Behold! Thudguard! (Yes, that is really what it's called.)
I don't know what the little ear flaps are on top, but they make the thing reminiscent of some sort of helmet worn by Mickey Mouse for his own protection after "the unfortunate tumble down the stairs" in the Magic Kingdom that fateful day. They also appear as if they have the ability to spin around as to allow the youngster to enjoy the freedom of flight (which would seem to detract from the overprotective nature of the invention as a whole). I'm also going to have to say that the material used to construct these things was clearly harvested from the carcasses of dead Teletubbies.
The Thudguard literature states that Thurdguard "is made from incredibly advanced lightweight foam that gives maximum impact protection around a baby's head in the early years when the fontanelle or soft spot, can be vulnerable. Thudguard eliminates the weight and discomfort of leather, plastic and vinyl covered latex headgear, and all the reasons why children refuse to wear protective headgear." OK, wait a minute. "Leather, plastic and vinyl covered latex headgear"?? Are these clumsy little dandelions The Village People Children? How many babies in the UK are running around with the oh-so-uncomfortable leather headgear?! (You know what? It doesn't matter. If the answer is "one", it's too many!)
- WTF-Q1: Why is Thudguard unique? (Have you not seen the Thudguard?)
- WTF-Q2: What is the difference between Thudguard and a cycle helmet? (See above.)
- WTF-Q3: When should my infant wear a Thudguard? (This is the point I'm trying to get at here...NEVER!!!)

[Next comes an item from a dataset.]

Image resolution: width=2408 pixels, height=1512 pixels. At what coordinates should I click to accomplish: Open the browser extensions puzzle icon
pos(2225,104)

- WTF-Q4: Is using Thudguard "overprotective"? (Um, yes, yes, and oh, my God, YES!) Of course, they didn't see it that way. They stated it was "quite the opposite" (but only if "opposite" means "the same").
- WTF-Q5: How did we manage before Thudguard came along? (Contrary to what you're probably thinking, no, I did not make that question up. It was really in the FAQs.)
- WTF-Q6: How do I get my baby to wear Thudguard? (See? Even the baby knows it's just not right! By the way, they suggest "putting it on fast" or doing it when there is some excitement going on, like "going out to the garden". Wait. What?)
- One last question: WTF?! WTF?! WTF?!?!
So there you have it. Oh, and remember that part about how the Thudguard is necessary because off that pesky little vulnerable soft spot that they called the fontanelle? You know, the so-called Achilles Heel of the Infant Noggin World? Right. And it needs to be protected at all times, lest it ruin the child's chances at a normal existence? (Hey, just wearing that thing pretty much ensures that the child will grow up to have an existence where, when it all comes to fruition one day, will be described by the neighbors as "the quiet guy in the corner apartment with the funny smells coming out of it".) At the end of the Thudguard FAQs, it asks "Is my child's fontanelle (soft spot) really that vulnerable?" The answer that they give: NO. What does that tell you?
I think it's obvious that there are definitely some soft headed individuals involved when this helmet is the topic. But I don't think it's the soft heads of the kids that we should be the most concerned about. No, I'm thinking that the soft-headed parents who subject their child to overprotectiveness and the "keep my child in a bubble for the rest of his life" syndrome are the ones who should really be wearing the helmet.